Il phishing
Nella motivazione della sentenza della Suprema Corte Sez. II, n. 9891/2011 il phishing è definito come quell’attività illecita “in base alla quale, attraverso vari stratagemmi (o attraverso fasulli messaggi di posta elettronica, o attraverso veri e propri programmi informatici ed malwere) un soggetto riesce ad impossessarsi fraudolentemente dei codici elettronici (user e password) di un utente, codici che, poi, utilizza per frodi informatiche consistenti, di solito, nell’accedere a conti correnti bancali o postali che vengono rapidamente svuotati. La suddetta truffa presuppone, poi, anche un terzo “collaboratore”, ed finacial manager, ossia colui che si presta a che le somme che l’hacker trafuga dal conto corrente nel quale è entrato abusivamente, vengano accreditate sul proprio conto corrente al fine poi di essere definitivamente trasferite all’estero con operazioni di money transfert”.
Differenti i fini perseguiti attraverso il fenomeno del c.d. phishing, la cui realizzazione viene ricostruita da autorevole dottrina attraverso le seguenti fasi:
1. preparazione e propagazione dell’attacco rivolto a stabilire un contatto con la persona offesa perseguendo il furto dell’identità ottenendone credenziali e dati sensibili;
2. azione/reazione della vittima;
3. furto d’identità e trasmissione delle informazioni fornite dalla persona offesa all’indirizzo del phisher;
4. indebita percezione del profitto;
5. dispersione e reimpiego del profitto del reato.
Elemento comune è il celare l’attività illecita dietro siti web abitualmente visionati dall’utente e il bene giuridico tutelato varia a seconda delle condotte poste in essere.
Il phisher può ottenere infatti abusivamente le credenziali di accesso di home banking o conti on line con conseguente integrazione della previsione di cui all’art. 167 D.Lgs n. 196/03; può indurre in errore la persona offesa con artifici e raggiri idonei a configurare il reato di truffa ex art. 640 c.p.; può investire non la persona di cui difetta l’induzione in errore, bensì il sistema informatico di pertinenza della medesima, attraverso la manipolazione di questo così come ex art. 640 ter c.p. rubricato frode informatica.

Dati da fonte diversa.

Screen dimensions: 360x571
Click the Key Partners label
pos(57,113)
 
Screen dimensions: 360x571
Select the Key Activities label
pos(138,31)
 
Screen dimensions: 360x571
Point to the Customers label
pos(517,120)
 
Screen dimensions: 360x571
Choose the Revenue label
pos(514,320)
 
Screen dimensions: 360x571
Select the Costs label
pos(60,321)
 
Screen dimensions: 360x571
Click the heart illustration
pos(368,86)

Posto che è necessario utilizzare sempre password differenti e complesse (formate da una combinazione di lettere maiuscole e minuscole, numeri e simboli) per accedere ai siti che offrono all’utenza diverse tipologie di servizi, si è rilevato nell’ultimo anno un aumento di phishing su social network.

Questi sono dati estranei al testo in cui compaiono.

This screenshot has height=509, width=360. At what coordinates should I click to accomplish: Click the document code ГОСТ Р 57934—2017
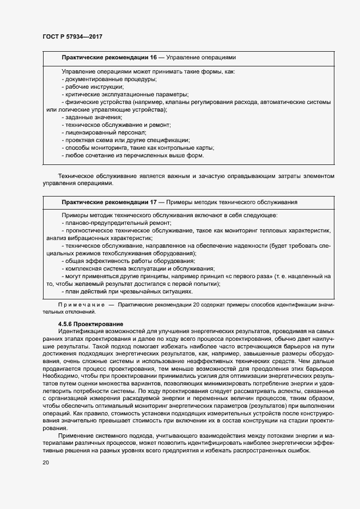pos(72,36)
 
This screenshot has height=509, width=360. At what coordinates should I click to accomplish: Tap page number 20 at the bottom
pos(46,463)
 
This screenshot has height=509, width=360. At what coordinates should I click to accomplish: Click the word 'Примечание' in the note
pos(81,305)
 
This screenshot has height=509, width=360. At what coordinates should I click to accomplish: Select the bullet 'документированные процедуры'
pos(109,79)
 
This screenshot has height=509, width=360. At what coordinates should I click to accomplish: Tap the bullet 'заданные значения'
pos(93,118)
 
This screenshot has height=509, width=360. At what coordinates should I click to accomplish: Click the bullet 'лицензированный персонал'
pos(105,133)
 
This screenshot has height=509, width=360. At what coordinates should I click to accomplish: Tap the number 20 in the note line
pos(198,305)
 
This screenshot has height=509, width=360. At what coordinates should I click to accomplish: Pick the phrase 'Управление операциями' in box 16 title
pos(201,57)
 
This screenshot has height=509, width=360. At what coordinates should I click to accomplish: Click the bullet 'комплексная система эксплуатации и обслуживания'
pos(139,269)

Per mera esemplificazione si rappresenta che ad esempio numerosi utenti di un noto social network si sono visti recapitare un messaggio di spam che palesando la violazione della policy del social network per molestie e insulti verso altri iscritti; tale messaggio richiedeva la conferma delle credenziali dell’account per evitare la cancellazione dal sito.
Quando gli utenti cliccavano sul link contenuto nel messaggio si apriva una pagina “controllo di sicurezza” nella quale dovevano inserire le credenziali di login, specificando il tipo di servizio webmail cui fosse collegato il loro account e veniva altresì loro richiesto di inserire le cifre della propria carta di credito per verificare l’account.

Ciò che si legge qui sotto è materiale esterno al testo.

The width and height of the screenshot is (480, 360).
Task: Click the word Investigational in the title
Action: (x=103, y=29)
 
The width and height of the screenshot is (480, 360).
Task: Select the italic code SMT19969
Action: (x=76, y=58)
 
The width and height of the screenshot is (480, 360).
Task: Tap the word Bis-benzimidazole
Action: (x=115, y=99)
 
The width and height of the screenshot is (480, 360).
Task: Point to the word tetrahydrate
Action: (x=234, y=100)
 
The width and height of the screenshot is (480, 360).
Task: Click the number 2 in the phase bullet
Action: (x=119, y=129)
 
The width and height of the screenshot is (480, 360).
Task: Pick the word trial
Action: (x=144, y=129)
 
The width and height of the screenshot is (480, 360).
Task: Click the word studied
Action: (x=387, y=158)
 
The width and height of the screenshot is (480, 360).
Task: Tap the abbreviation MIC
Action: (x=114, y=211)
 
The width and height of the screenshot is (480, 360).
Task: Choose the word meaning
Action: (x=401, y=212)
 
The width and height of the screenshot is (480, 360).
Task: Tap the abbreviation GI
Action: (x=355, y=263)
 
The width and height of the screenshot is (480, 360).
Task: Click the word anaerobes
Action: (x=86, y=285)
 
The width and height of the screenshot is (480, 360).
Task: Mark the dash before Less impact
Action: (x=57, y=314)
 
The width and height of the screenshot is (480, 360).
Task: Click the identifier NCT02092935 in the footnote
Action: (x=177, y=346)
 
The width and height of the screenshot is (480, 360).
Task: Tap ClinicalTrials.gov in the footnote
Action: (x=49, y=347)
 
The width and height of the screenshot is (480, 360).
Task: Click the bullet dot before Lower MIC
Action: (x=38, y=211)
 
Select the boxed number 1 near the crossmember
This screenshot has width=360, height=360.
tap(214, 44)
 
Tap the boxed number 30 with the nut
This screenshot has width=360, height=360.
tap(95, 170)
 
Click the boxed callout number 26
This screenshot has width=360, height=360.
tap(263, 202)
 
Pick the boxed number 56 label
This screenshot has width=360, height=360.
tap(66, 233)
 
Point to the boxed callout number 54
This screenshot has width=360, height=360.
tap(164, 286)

Apposite querele e contestuali segnalazioni ai siti Internet riprodotti sono determinanti al fine di individuare i responsabili di tali illeciti, impedire il reiterarsi della condotta e l’aggravamento delle sue conseguenze oltre che di supporto all’attività di polizia giudiziaria.
Al fine invece di difendersi da tali azioni delittuose sarà prima facie necessario attenzionare eventuali errori ortografici contenuti nel messaggio, controllare l’URL, installare un buon antivirus, fidarsi dei messaggi di posta elettronica cestinati nella cartella dello spam dal proprio client di posta, ricordando che nessun ente pubblico chiederà mai di rivelare nome utente e password via e-mail, sms o chat.